Sono circa 40 mila i giovani che oggi alle 18.00 parteciperanno in Piazza San Pietro all’incontro di preghiera con il Papa in occasione del tradizionale pellegrinaggio della fiducia promosso dalla Comunità ecumenica di Taizé per la fine dell’anno. Benedetto XVI, all’inizio dell’evento, eleverà la sua preghiera perché i cristiani siano “testimoni di pace” e “fermento di riconciliazione in tutta la famiglia umana”. Su questo appuntamento Fabio Colagrande ha intervistato frère David, della Comunità di Taizé:

R. – Vediamo tanti giovani contenti, felici di essere qui a Roma. Sono arrivati ieri e si vedeva che erano proprio stanchi, ma contenti di essere arrivati. Il primo momento di preghiera - ieri alle 19.30 - è stato bellissimo: le Chiese e le basiliche erano piene ed i giovani sono entrati subito in questo ambiente di preghiera, di interiorizzazione, di silenzio, di canti… Ieri sera è stato un bel momento, molto forte. 

D. – Provengono da tutta Europa, anche da altri continenti, appartengono a confessioni diverse: che cos’è che li ha riuniti a Roma?

R. – Penso sia Cristo che li chiama a riunirsi e a vivere un’esperienza di amicizia cristiana; essere insieme per Cristo e per il Vangelo. Questa esperienza infonde una gioia che dà loro fiducia per affrontare le difficoltà della vita. Oggi tanti giovani dicono di avere difficoltà a trovare lavoro e per cominciare una vita più stabile; hanno bisogno del sostegno degli altri, hanno bisogno della preghiera che li aiuti a trovare una spinta forte nella loro ricerca.

D. – Che significato ha l’odierno incontro dei giovani di Taizé con Benedetto XVI?

R. – Penso sia molto bello che il Papa, prima di tutto, guidi tutti verso Cristo e ci aiuti a vivere una relazione personale con Cristo, nella Chiesa.

D. – Come si svolgerà questo incontro con il Papa?

R. – Prima ci sarà una preghiera, come facciamo tutti i giorni, con i canti, il salmo e la lettura; poi un momento di silenzio seguito da una preghiera di intercessione per aprire i nostri cuori a quelli che soffrono in tutto il mondo, a quelli che si impegnano per costruire un mondo più fraterno. Poi, alla fine, ci sarà un messaggio del Santo Padre per aiutare i giovani a vivere questo incontro qui a Roma. 

D. – L’ultima lettera che frère Roger aveva scritto prima di essere ucciso, era indirizzata proprio al Papa…

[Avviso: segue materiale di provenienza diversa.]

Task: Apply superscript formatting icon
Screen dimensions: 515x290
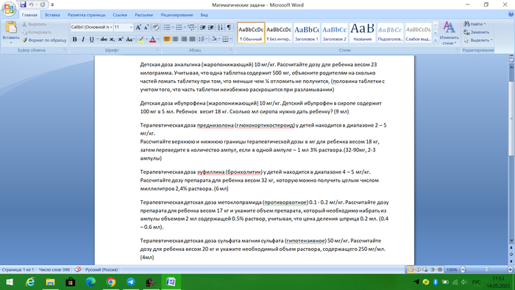Action: point(121,40)
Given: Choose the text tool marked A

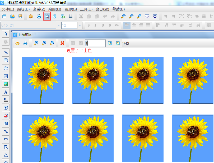Looking at the screenshot, I should 6,92.
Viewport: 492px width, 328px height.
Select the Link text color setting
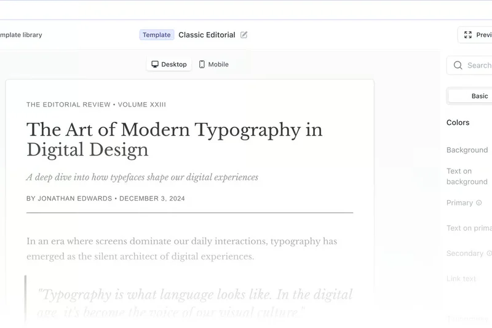(461, 279)
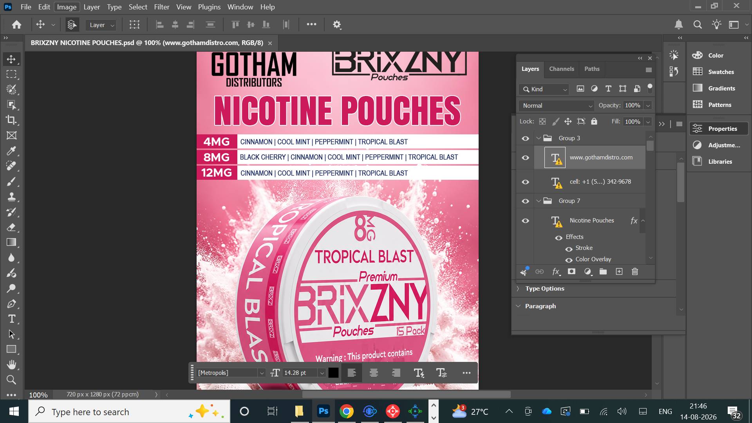Select the Horizontal Type tool
Image resolution: width=752 pixels, height=423 pixels.
[11, 319]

R. – Sì. Era il periodo in cui si svolgeva la Giornata Mondiale della Gioventù, frère Roger era già anziano e non poteva andarci, allora scrisse un messaggio a Benedetto XVI, parlando di questa impossibilità di essere lì. 

D. – In qualche modo frère Roger voleva esprimere al Papa la volontà di camminare in comunione con lui…

R. – Certo, diceva che non poteva essere presente alla Giornata Mondiale della Gioventù, per questo momento molto forte di comunione con la gioventù di tutto il mondo, ma che voleva continuare a cercare la comunione con lui e con la Chiesa a Roma.

D. – Cosa si aspettano i giovani da questo incontro con il Papa, secondo lei?

R. – Penso che si aspettino un incoraggiamento: i giovani cercano di impegnarsi nella Chiesa e hanno bisogno di sentirsi accolti, di sentirsi compresi e di vedere che il proprio Papa li aiuta ad impegnarsi nella Chiesa. Sarà un segno importante per molti di loro.